> [YOUR ASSIGNMENT]: Make an exact copy of the entries that come next.

> [DATA SUPPLIED]:
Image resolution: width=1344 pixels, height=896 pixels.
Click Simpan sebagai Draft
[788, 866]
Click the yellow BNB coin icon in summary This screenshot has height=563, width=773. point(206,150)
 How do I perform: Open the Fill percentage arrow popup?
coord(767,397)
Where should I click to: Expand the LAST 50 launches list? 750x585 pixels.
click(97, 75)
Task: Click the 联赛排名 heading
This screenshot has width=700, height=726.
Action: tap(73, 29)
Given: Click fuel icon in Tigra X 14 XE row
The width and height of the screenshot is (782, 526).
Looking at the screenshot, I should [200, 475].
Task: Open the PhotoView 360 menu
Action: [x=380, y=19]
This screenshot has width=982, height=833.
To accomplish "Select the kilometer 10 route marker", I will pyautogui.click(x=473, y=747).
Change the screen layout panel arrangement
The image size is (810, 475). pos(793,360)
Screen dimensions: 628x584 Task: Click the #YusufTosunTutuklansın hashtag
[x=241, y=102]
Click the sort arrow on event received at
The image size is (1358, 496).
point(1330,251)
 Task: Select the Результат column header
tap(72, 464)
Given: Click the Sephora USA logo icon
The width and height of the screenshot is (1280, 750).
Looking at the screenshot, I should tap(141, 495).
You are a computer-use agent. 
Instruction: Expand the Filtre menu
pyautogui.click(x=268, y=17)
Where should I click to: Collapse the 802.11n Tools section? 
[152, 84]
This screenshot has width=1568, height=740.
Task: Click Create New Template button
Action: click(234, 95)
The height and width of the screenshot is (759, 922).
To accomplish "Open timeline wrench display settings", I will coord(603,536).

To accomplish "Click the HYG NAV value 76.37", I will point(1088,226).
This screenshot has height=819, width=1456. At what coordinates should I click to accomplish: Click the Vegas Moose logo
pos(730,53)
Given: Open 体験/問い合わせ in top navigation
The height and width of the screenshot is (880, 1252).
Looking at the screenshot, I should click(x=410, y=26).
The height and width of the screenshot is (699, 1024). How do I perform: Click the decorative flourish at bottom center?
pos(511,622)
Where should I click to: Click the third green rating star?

> [ANSWER AREA]:
Image resolution: width=1344 pixels, height=896 pixels.
Click Simpan sebagai Draft
[788, 866]
Click the yellow BNB coin icon in summary This screenshot has height=563, width=773. point(206,150)
 How do I perform: Open the Fill percentage arrow popup?
coord(767,397)
Where should I click to: Expand the LAST 50 launches list? 750x585 pixels.
click(97, 75)
Task: Click the 联赛排名 heading
This screenshot has width=700, height=726.
Action: tap(73, 29)
Given: Click fuel icon in Tigra X 14 XE row
The width and height of the screenshot is (782, 526).
Looking at the screenshot, I should [200, 475].
Task: Open the PhotoView 360 menu
Action: [x=380, y=19]
This screenshot has width=982, height=833.
To accomplish "Select the kilometer 10 route marker", I will pyautogui.click(x=473, y=747).
Change the screen layout panel arrangement
The image size is (810, 475). pos(793,360)
Screen dimensions: 628x584 Task: Click the #YusufTosunTutuklansın hashtag
[x=241, y=102]
Click the sort arrow on event received at
The image size is (1358, 496).
point(1330,251)
 Task: Select the Результат column header
tap(72, 464)
Given: Click the Sephora USA logo icon
The width and height of the screenshot is (1280, 750).
Looking at the screenshot, I should tap(141, 495).
You are a computer-use agent. 
Instruction: Expand the Filtre menu
pyautogui.click(x=268, y=17)
Where should I click to: Collapse the 802.11n Tools section? 
[152, 84]
This screenshot has width=1568, height=740.
Task: Click Create New Template button
Action: click(234, 95)
The height and width of the screenshot is (759, 922).
To accomplish "Open timeline wrench display settings", I will coord(603,536).

To accomplish "Click the HYG NAV value 76.37", I will point(1088,226).
This screenshot has height=819, width=1456. At what coordinates should I click to accomplish: Click the Vegas Moose logo
pos(730,53)
Given: Open 体験/問い合わせ in top navigation
The height and width of the screenshot is (880, 1252).
Looking at the screenshot, I should click(x=410, y=26).
The height and width of the screenshot is (699, 1024). How do I perform: Click the decorative flourish at bottom center?
pos(511,622)
Where should I click to: Click the third green rating star?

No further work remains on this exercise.